• [阅读短文]:
* * * * * * *

论刘熙载《艺概》中的作品观

2022-05-30 22:31董澄和
青年文学家 2022年17期
关键词:经义词曲言志

董澄和

《艺概》写于清朝末年,全书分为《文概》《诗概》《赋概》《词曲概》《书概》和《经义概》六卷,其中各卷都是先通论历代作家作品,再论述创作方法及文艺理论中的一些重要问题。

一、各种文艺形式间的关系

《艺概》中共涉及七种文艺形式,即古文、古近体诗、赋作、词、曲、书法和经义,刘熙载在各篇内用简要的话语论述了这几种文艺形式之间的关系。

刘熙载认为文和诗有着相同的来源,即“诗文一源”(《艺概·诗概》),但二者表意的范围不同。他认为,文章警醒世人,诗歌使人沉醉,因而诗歌有时可以表达出文章所不能表达出来的意思。

“古者辞与赋通称”(《艺概·赋概》),刘熙载延续了班固等人的观点,认为赋源本于《诗经》,直到西汉时期诗、赋才开始独立。诗无法描述纷繁复杂的情感和事件,于是出现了具有铺陈功能的赋。二者的关系即“赋无非诗,诗不皆赋……赋,诗之铺张者也”(《艺概·赋概》),但二者也有区别,对于情感的表现,二者所借助的物质不同,赋更加崇尚辞藻,因此对作家的才华要求更高。

刘熙载认为“词导源于古《诗》”(《艺概·词曲概》),词中各章节间的转化与过渡是从诗歌的变化中吸取而来。《词曲概》中通论词、曲两种文体,刘熙载认为“词、曲合一”“词曲本不相离”,至于二者的关系,刘熙载认为“词如诗,曲如赋”(《艺概·词曲概》),赋作可以弥补诗歌的不足,曲也可以弥补词的不足。古时有“词为艳科”“词为小道”“胡夷里巷之曲”等说法,刘熙载在《艺概》中将词曲单独列为一卷,是将其视为与文、诗、赋同等的文学范畴,并将词曲与诗赋相联系,体现出词曲的正统文学特性。

书法作为一种艺术形式,它是文字的外在书写形式。刘熙载认为经义脱胎于古文,经义是指《四書》,《四书》源出圣贤,将圣人的文辞尊称为“经”。从宋神宗时期开始,科举实行用经义考试士子,经义重在代圣人立言。《宋文鉴》中收入了一篇经义文,“隐然以经义为古文之一体”(《艺概·经义概》)。当经义还没有被作为考核和录用士子的法规的时候,它本来可以被叫做“古文”。

《艺概》各卷是按文学体裁出现的先后顺序来安排,刘熙载梳理了文学体裁发展演变的轨迹,即“诗文一源”“赋,诗之铺张者也”“词导源于古《诗》”“南北成套之曲,远本古乐府,近本词之过变”“以经义为古文之一体”。因原有体裁随着时代发展而无法满足百姓的新的需要,所以出现新的文艺形式,但其根源皆是《六经》。他在《词曲概》中不仅肯定、欣赏前人的词曲之作,而且进一步提升了词曲的文学地位。八股文发展到后期时思想陈腐、形式僵化,而刘熙载将经义单独列为一卷进行论述,体现出其独特的文艺观。

* * * * * * *

• [资料部分]:

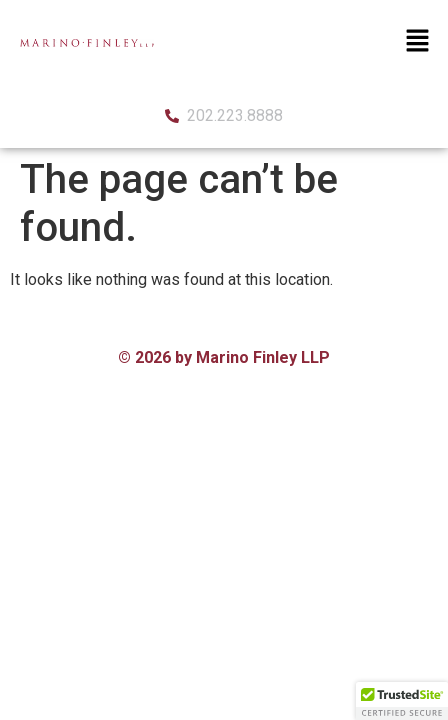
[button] (418, 42)
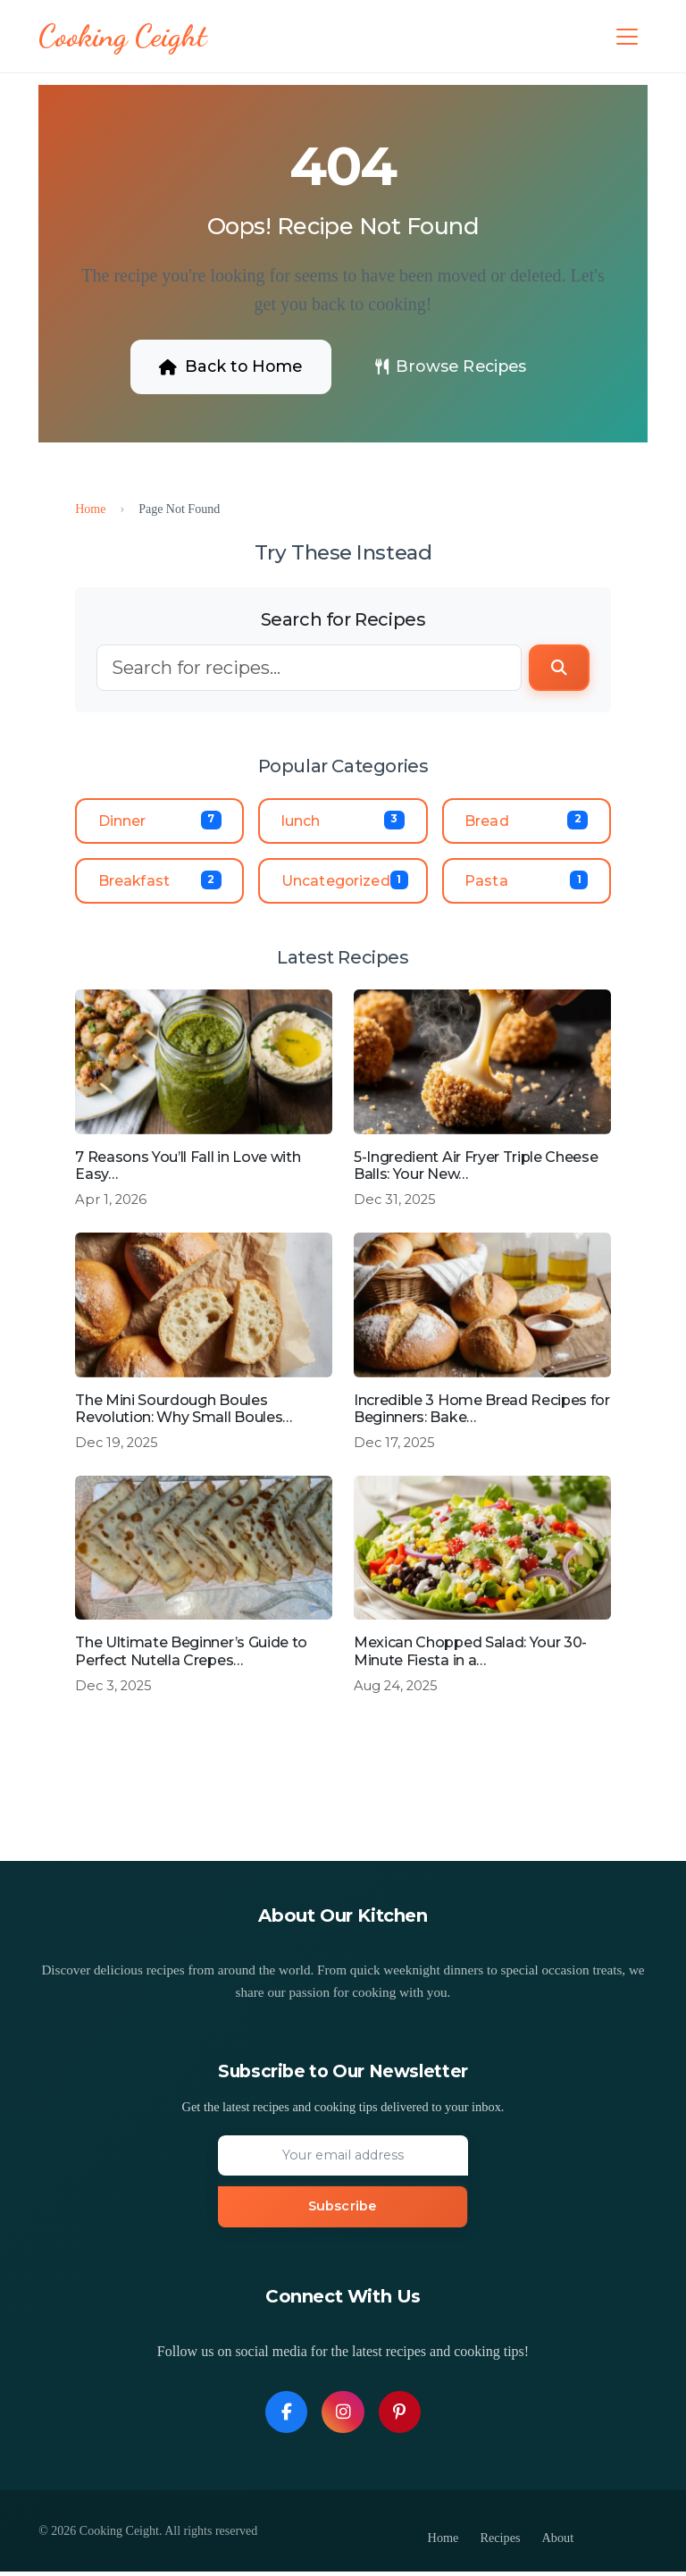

* * * * * * *

• [任务要求]:
1. 根据关于《艺概》作品观的短文回答下列问题,每题一行,答案按同样标号作答:
(a)《艺概》全书分为几卷?
(b)刘熙载说"词如诗",那么他认为曲如什么?
(c)从哪位皇帝时期开始,科举用经义考试士子?
2. 请接着这篇论《艺概》作品观的短文的最后一句往下续写一段。

• [任务结果]:
1.
(a)六卷。
(b)曲如赋。
(c)宋神宗时期。

2.
二、宗经思想与教化功能

刘熙载论艺首推儒家,开篇的首句便提出“艺者,道之形也”(《艺概·叙》)。《艺概》中所提及的“道”是指儒家之道,他认为各种艺术是传播儒家思想的外在表现形式。这种思想与他自幼就接受儒家思想有关,虽然他也受到过佛老学说的熏陶,但其一生的主要思想倾向还是儒家思想。经书体现着圣人的旨意,他作为一名经学家极力推崇《六经》,强调各种文艺作品中都应体现儒家的圣人之道。

《毛诗序》提出“诗有六义”。对于各种文体,刘熙载流露出强烈的宗经思想,并明确指明《六经》与六义是文学作品的核心实质。在《文概》的开篇他便提出“《六经》,文之范围也。圣人之旨,于经观其大备”(《艺概·文概》),而后他又提出“余谓诗莫贵于知道”(《艺概·诗概》),“‘六义不备,非诗即非赋也”(《艺概·赋概》),“词导源于古《诗》,故亦兼具六义”(《艺概·词曲概》),以及“识经旨则一切摄入矣”(《艺概·经义概》)等观点。刘熙载认为圣人目光远大,他们的旨意体现在经书之中,人们辨识经书的旨意便能统摄其他文章。他将《六经》置于崇高地位,是一切文章的本源,也是百家思想的起源。文学创作应以《六经》的旨意作为基准,应体现儒道与六义。

基于宗经思想,刘熙载推崇司马迁与韩愈,因为他们的作品能够体现出《六经》之旨,“太史公文,兼括‘六艺‘百家之旨”,韩文“约《六经》之旨而成文”(《艺概·文概》),他重视作家及其作品思想的纯正,这些都须以《六经》作为根柢。他将“文”与“道”视为同一件事,并引用韩愈与苏轼的言论说明学术是为了传播儒家的思想,文章是为了宣讲事理,以及“文起八代之衰,道济天下之溺”(《艺概·文概》)。他延续了韩愈的“文以明道”说,并提出“文无论奇正,皆取明理”(《艺概·文概》),强调文章要阐明义理。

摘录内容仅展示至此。